6.11(7) When deemed denied. Failure of the director/board to grant or deny a petition within the required time period shall be deemed a denial of that petition by the director/board.
6.11(8) Service of order. Within seven days of its issuance, any order issued under this chapter shall be transmitted to the petitioner or the person to whom the order pertains, and to any other person entitled to such notice by any provision of law.
481—6.12(10A,17A,ExecOrd11) Public availability. Subject to the provisions of Iowa Code section 17A.3(1)“e,” the department shall maintain a record of all orders granting or denying waivers and variances under this chapter. All final rulings in response to requests for waivers or variances shall be indexed and available to members of the public at the director’s office.
Twice each year the department must prepare a report that:
1. Identifies the rules for which a waiver or variance has been granted or denied;
2. The number of times a waiver or variance was granted or denied for each rule;
3. A citation to the statutory provisions implemented by these rules; and
4. A general summary of the reasons justifying the department’s actions.
481—6.13(10A,17A,ExecOrd11) Voiding or cancellation.

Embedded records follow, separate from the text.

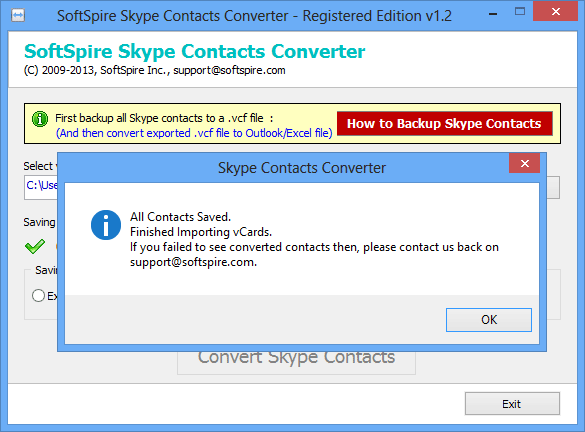585x432 pixels.
Task: Open the application icon menu in title bar
Action: point(18,16)
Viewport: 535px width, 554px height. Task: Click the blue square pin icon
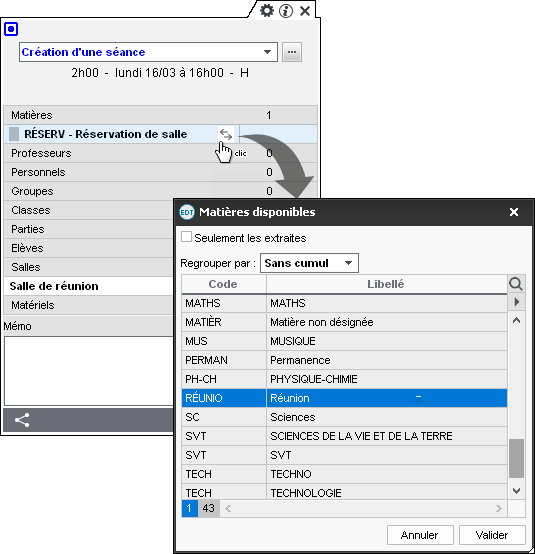tap(11, 29)
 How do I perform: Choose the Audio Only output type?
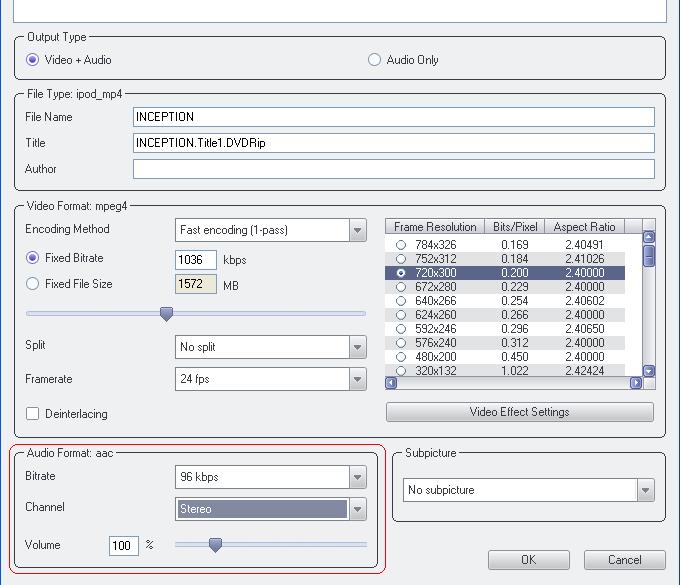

A waiver or variance is void if the material facts upon which the request is based are not true or if material facts havebeen withheld. The director/board may at any time cancel a waiver or variance upon appropriate notice and hearing if the director/board finds that the facts as stated in the request are not true, material facts have been withheld, the alternative means of compliance provided in the waiver or variance have failed to achieve the objectives of the statute, or the requester has failed to comply with the conditions of the order.
481—6.14(10A,17A,ExecOrd11) Violations. Violation of conditions in the waiver or variance approval is the equivalent of violation of the particular rule for which the waiver or variance is granted and is subject to the same remedies or penalties.
481—6.15(10A,17A,ExecOrd11) Defense. After thedirector/board issues an order granting a waiver or variance, the order is a defense within its terms and the specific facts indicated therein for the person to whom the order pertains in any proceeding in which the rule in question is sought to be invoked.
481—6.16(10A,17A,ExecOrd11) Appeals. Any request for an appeal from a decision granting or denying a waiver or variance shall be in accordance with the procedures provided in Iowa Code chapter 17A and department rules. An appeal shall be taken within 30 days of the issuance of the ruling in response to the request unless a contrary time is provided by rule or statute.
481—6.17(10A,17A,ExecOrd11) Sample petition for waiver or variance.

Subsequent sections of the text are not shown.